WHAT IS BEING ASKED —
Exact repetition of the data below is required.

THE RECORDS —
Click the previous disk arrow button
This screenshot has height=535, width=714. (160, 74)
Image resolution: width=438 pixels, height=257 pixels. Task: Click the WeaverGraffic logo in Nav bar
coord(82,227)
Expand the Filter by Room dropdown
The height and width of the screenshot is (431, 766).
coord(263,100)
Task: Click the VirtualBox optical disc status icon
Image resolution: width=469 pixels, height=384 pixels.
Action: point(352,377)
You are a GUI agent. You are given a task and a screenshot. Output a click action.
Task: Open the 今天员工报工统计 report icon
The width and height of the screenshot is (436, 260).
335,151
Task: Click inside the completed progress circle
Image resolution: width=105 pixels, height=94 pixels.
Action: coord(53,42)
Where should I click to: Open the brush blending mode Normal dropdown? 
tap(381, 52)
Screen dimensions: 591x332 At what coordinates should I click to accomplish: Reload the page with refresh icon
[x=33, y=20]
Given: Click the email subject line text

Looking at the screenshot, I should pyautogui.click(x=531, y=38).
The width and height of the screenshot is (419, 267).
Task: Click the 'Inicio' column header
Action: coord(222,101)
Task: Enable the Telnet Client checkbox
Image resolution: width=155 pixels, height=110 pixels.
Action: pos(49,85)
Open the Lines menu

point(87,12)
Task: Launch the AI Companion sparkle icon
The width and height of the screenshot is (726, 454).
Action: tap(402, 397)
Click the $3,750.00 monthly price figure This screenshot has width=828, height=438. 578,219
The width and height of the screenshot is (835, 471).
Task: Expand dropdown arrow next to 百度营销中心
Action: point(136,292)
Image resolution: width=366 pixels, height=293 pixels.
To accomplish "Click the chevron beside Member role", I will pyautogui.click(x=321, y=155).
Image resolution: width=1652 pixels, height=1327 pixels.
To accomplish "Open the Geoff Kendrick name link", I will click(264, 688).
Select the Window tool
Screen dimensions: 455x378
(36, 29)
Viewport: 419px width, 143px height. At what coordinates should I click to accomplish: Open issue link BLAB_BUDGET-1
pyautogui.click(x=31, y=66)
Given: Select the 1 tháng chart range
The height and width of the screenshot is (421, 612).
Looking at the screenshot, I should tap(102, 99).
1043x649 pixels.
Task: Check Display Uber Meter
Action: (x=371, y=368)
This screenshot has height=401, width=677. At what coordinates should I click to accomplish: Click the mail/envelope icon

RESPONSE FOR THIS EXERCISE —
Click the previous disk arrow button
This screenshot has height=535, width=714. (160, 74)
Image resolution: width=438 pixels, height=257 pixels. Task: Click the WeaverGraffic logo in Nav bar
coord(82,227)
Expand the Filter by Room dropdown
The height and width of the screenshot is (431, 766).
coord(263,100)
Task: Click the VirtualBox optical disc status icon
Image resolution: width=469 pixels, height=384 pixels.
Action: point(352,377)
You are a GUI agent. You are given a task and a screenshot. Output a click action.
Task: Open the 今天员工报工统计 report icon
The width and height of the screenshot is (436, 260).
335,151
Task: Click inside the completed progress circle
Image resolution: width=105 pixels, height=94 pixels.
Action: coord(53,42)
Where should I click to: Open the brush blending mode Normal dropdown? 
tap(381, 52)
Screen dimensions: 591x332 At what coordinates should I click to accomplish: Reload the page with refresh icon
[x=33, y=20]
Given: Click the email subject line text

Looking at the screenshot, I should pyautogui.click(x=531, y=38).
The width and height of the screenshot is (419, 267).
Task: Click the 'Inicio' column header
Action: coord(222,101)
Task: Enable the Telnet Client checkbox
Image resolution: width=155 pixels, height=110 pixels.
Action: pos(49,85)
Open the Lines menu

point(87,12)
Task: Launch the AI Companion sparkle icon
The width and height of the screenshot is (726, 454).
Action: tap(402, 397)
Click the $3,750.00 monthly price figure This screenshot has width=828, height=438. 578,219
The width and height of the screenshot is (835, 471).
Task: Expand dropdown arrow next to 百度营销中心
Action: point(136,292)
Image resolution: width=366 pixels, height=293 pixels.
To accomplish "Click the chevron beside Member role", I will pyautogui.click(x=321, y=155).
Image resolution: width=1652 pixels, height=1327 pixels.
To accomplish "Open the Geoff Kendrick name link", I will click(264, 688).
Select the Window tool
Screen dimensions: 455x378
(36, 29)
Viewport: 419px width, 143px height. At what coordinates should I click to accomplish: Open issue link BLAB_BUDGET-1
pyautogui.click(x=31, y=66)
Given: Select the 1 tháng chart range
The height and width of the screenshot is (421, 612).
Looking at the screenshot, I should tap(102, 99).
1043x649 pixels.
Task: Check Display Uber Meter
Action: (x=371, y=368)
This screenshot has height=401, width=677. At what coordinates should I click to accomplish: Click the mail/envelope icon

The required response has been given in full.